In Dungeons & Dragons, celestials are the servants of benevolent gods, created by their creators to act as warriors, commanders, messengers, intermediaries for humans, and in general to inhabit their realms in the Upper Planes. They are paragons of virtue who fight against the forces of chaos and evil from the Lower Planes and help uphold the belief of their deity on the mortal world. Despite their direct relationship with the gods, celestials are distinct persons with specific personalities. Well-known instances encompass Lumalia and Zariel from the Forgotten Realms setting, the Lady of the Lake from Greyhawk, and even Dame Aylin from Baldur’s Gate 3.
Celestial lore is notably underdeveloped compared to fiends. The Abyss has 99 layers of ever-growing disorder and lords of demons warring amongst themselves. The Nine Hells are a version of Game of Thrones with more bloodshed and more interesting side stories. And that’s not even mentioning the Yugoloth. Meanwhile, everything you need to know about celestials can be gathered in an short time of wiki reading.
It’s understandable that creatures who resemble biblical angels received less attention. Rumor has it that Gary Gygax was uncomfortable about giving players game statistics for divine beings they could murder in their sessions, and although celestials were subsequently developed with a broader spectrum of looks and roles, that problematic origin stunted their development. There’s also only so much what you can create for creatures that are designed to be servants of a god. Sure, they have independent thought, but their storytelling range is limited. From that perspective, the bad guys have far greater liberty: They have defined superiors (Lords of Demons, Archdevils, and etc.) but they’re in the end unpredictable and disorderly entities that can evolve in a lot of directions without losing their distinct identity.
How Critical Role Campaign 4 Reimagines Heavenly Beings
To be frank, I understand: Celestial beings are just not that interesting. Holy warriors of good that smite evil in all its forms can be cool, but they also get cheesy very fast. That widespread disinterest means we remain unaware of a great deal about celestials. As an illustration, we have yet to learn what occurs after the god who made them perishes. There is no official explanation, and each Dungeon Master is free to devise their own spin. Brennan Lee Mulligan chose to center this issue at the heart of the setting of Aramán, one where the gods have all been killed by mortals in a massive war that concluded seven decades before the start of the campaign. So what became of the followers of these divine beings?
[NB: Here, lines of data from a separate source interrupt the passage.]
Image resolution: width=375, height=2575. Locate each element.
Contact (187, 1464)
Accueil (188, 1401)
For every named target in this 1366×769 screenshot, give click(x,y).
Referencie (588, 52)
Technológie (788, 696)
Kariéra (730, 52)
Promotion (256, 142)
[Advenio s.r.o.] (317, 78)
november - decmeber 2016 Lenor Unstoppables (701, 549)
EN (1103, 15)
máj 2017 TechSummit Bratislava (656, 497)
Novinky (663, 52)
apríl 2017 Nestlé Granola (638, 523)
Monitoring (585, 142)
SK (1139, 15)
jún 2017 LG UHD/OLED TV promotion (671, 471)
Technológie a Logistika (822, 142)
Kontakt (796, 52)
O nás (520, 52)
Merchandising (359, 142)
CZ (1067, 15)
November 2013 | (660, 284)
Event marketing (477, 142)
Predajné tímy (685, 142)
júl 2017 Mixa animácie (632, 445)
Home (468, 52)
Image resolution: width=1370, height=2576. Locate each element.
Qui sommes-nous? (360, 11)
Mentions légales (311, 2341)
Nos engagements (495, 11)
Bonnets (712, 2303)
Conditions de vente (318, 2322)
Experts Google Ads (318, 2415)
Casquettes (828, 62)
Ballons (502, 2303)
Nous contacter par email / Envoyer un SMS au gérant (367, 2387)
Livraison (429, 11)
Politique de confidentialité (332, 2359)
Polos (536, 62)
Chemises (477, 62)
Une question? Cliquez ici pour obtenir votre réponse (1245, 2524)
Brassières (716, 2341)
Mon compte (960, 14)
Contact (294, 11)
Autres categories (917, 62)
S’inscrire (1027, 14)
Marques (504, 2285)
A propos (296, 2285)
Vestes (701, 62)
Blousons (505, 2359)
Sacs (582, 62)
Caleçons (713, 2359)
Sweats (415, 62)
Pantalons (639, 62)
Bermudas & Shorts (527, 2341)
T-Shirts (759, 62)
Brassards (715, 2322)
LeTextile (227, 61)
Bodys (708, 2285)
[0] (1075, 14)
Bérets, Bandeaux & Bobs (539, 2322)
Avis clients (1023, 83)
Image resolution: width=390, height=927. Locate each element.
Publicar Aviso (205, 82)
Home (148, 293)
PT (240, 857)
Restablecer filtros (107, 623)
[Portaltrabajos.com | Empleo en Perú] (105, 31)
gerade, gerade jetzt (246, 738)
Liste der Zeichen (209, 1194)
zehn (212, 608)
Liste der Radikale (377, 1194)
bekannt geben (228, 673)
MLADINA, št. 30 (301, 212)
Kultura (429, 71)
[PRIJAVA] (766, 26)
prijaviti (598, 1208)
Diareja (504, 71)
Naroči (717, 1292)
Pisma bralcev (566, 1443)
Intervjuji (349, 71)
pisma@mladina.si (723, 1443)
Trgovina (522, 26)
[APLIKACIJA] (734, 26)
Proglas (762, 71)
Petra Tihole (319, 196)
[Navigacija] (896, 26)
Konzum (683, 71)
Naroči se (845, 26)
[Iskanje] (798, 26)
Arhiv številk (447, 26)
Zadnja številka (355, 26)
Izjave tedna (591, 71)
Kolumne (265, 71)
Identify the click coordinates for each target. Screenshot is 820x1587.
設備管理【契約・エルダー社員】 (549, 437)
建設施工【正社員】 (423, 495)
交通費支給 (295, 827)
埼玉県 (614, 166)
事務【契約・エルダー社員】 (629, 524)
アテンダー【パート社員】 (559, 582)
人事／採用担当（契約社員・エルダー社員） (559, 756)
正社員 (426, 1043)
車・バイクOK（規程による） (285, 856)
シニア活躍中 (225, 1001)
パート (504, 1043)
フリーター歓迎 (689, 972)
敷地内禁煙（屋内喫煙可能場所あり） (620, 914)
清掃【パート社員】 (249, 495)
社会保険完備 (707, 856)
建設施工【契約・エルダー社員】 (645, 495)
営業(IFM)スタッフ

Mulligan’s answer is simple, horrifying, and very interesting: They became insane and became a plague that destroyed whole nations. A lot about the history of this world, the divine conflict, and its aftermath in the current era has yet to be disclosed, but it seems that when the deities died, the celestial beings became “wild”. They became monsters that could destroy entire regions if left unchecked. The audience caught a sight of how scary one of these creatures can be at the conclusion of the second episode, as the character Wicander (Sam Riegel) encountered his “grandfather,” a fearsome celestial held bound in a massive coffin.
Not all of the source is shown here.